La vicenda di cui si discute inizia nel 2010 quando la signora, già ospite della Ninci Mugliano di Arezzo, cadde per la prima volta. A questo punto i medici prescrissero l’uso di una cintura contenitiva, in particolare durante i pasti, così da prevenire altri incidenti visto che le sue condizioni la rendevano sempre più instabile. Nel 2011 c’è però una seconda caduta, sempre dentro la Rsa. Questa volta è più grave. La donna riporta un trauma cranico e la frattura del femore. Sarà necessario operarla e le lesioni avranno gravi ripercussioni sulla sua salute. La donna è deceduta alcuni anni dopo, ma la Corte d’Appello non ha stabilito un nesso di causalità diretto tra la caduta e il decesso.
A questo punto la figlia della donna, assistita dall’avvocato Marco Bufalini, fa causa alla Rsa contestando alla Ninci Mugliano la mancata adozione delle precauzioni del caso. Ma il tribunale di Arezzo rigetta: secondo il giudice di primo grado non sussisteva inadempimento da parte della Rsa: l’uso della cintura contenitiva era prescritto solo durante i pasti o in momenti di particolare agitazione della paziente; e inoltre al momento della caduta, era presente un’operatrice a circa un metro di distanza dalla paziente. Ma la figlia non è convinta e impugna la decisione. La vicenda va in appello e qui arriva la svolta.

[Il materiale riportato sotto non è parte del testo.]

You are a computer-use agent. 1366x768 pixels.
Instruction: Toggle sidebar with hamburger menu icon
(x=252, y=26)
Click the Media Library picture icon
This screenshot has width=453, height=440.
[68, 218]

E infatti la decisione di secondo livello ribalta tutto. I giudici hanno valutato in modo attendibili i testimoni chiave e hanno concluso che la Rsa non aveva adeguatamente adempiuto al proprio dovere di vigilanza e di protezione nei confronti della paziente. La corte d’appello ha in ultimo condannato la la Rsa a risarcire per 79mila euro i danni alla figlia della paziente, sia per il dolore subito per la perdita della mamma sia per le spese mediche sostenute.
E inoltre, nel definire le responsabilità, la corte ha anche accolto la domanda di manleva della struttura nei confronti della cooperativa sociale Koinè che stava gestendo il servizio all’interno della struttura. I giudici hanno poi stabilito che Koinè, rappresentata dagli avvocati Luisa Gracili e Carolina Picchiotti, dovrà tenere indenne la Rsa dalle conseguenze economiche della condanna; posto che sarà l’assicurazione, assistita dall’avvocato Corrado brilli, a coprire i danni, nei limiti del contratto di polizza, con una franchigia a carico della cooperativa.
Si tratta di un precedente importante in giurisprudenza riguardo i concetti di responsabilità assistenziali nella RSa. La decisione sottolinea infatti il ruolo di vigilanza e protezione che quest strutture devono garantire agli ospiti, soprattutto quando questi hanno patologie a carico che li rendono particolarmente vulnerabili.